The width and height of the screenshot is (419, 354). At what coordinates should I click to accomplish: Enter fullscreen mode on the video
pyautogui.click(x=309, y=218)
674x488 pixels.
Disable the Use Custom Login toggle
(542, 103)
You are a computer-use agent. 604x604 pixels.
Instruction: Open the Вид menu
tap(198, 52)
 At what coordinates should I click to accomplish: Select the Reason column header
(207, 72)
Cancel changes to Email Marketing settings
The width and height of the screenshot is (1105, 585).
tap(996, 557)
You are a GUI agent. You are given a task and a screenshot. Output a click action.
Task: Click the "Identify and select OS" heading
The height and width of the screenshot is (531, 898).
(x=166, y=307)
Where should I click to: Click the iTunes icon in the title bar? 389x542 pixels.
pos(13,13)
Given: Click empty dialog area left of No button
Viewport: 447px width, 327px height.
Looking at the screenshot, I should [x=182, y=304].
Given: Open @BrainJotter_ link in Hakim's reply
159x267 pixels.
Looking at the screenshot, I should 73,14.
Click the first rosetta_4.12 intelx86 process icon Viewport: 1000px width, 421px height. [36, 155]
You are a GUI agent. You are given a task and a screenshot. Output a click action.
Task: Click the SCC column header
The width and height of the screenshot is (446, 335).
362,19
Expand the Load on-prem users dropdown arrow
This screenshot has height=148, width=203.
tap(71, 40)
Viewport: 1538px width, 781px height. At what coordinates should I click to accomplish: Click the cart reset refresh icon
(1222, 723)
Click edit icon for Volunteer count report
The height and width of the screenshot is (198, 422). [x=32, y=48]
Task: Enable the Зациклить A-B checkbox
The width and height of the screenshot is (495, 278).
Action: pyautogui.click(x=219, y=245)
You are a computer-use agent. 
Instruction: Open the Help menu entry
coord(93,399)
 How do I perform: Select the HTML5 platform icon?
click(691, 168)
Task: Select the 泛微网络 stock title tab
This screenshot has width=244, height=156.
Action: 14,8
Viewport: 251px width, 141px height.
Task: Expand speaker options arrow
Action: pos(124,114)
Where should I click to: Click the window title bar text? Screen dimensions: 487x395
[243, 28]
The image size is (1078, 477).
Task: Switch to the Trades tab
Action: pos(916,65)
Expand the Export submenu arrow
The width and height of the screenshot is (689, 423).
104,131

— Work order —
Please go through the data above and copy each line containing the word "computer".

— Answer for the task —
You are a computer-use agent. 604x604 pixels.
You are a computer-use agent. 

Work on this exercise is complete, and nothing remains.